#### Recorded data
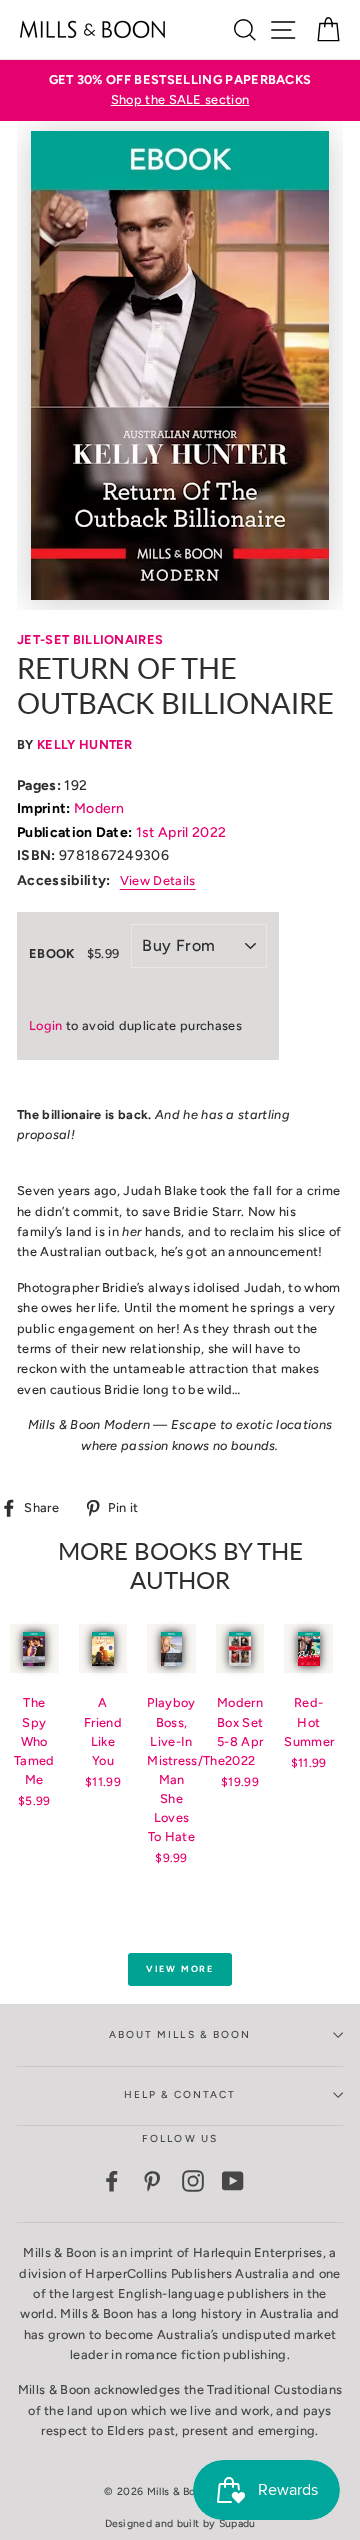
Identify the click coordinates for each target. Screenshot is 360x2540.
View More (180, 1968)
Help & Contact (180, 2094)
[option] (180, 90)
...
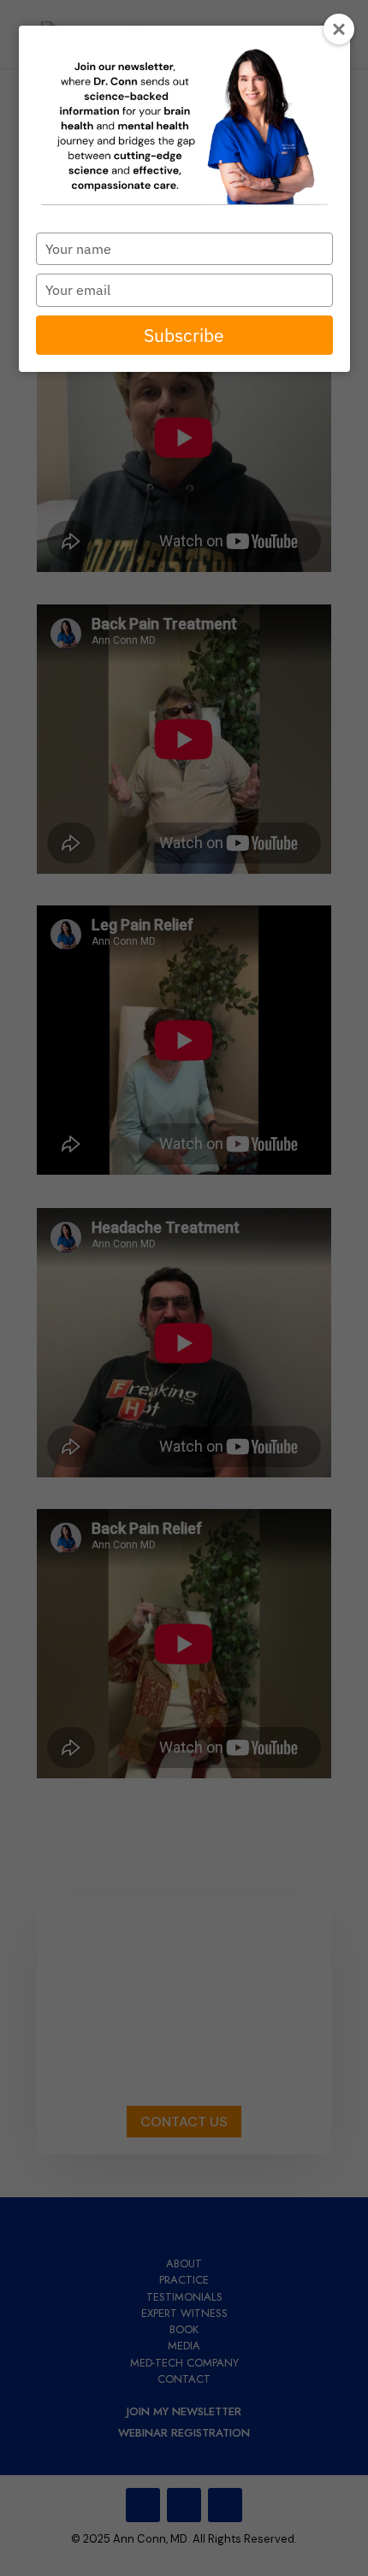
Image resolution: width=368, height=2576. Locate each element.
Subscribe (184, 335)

#### What to do
In the entries above, please find the line with "Identify the click" and the line with "[option] (180, 90)", then write out exactly those two lines and every line between them, and nothing more.

#### Solution to this problem
Identify the click coordinates for each target. Screenshot is 360x2540.
View More (180, 1968)
Help & Contact (180, 2094)
[option] (180, 90)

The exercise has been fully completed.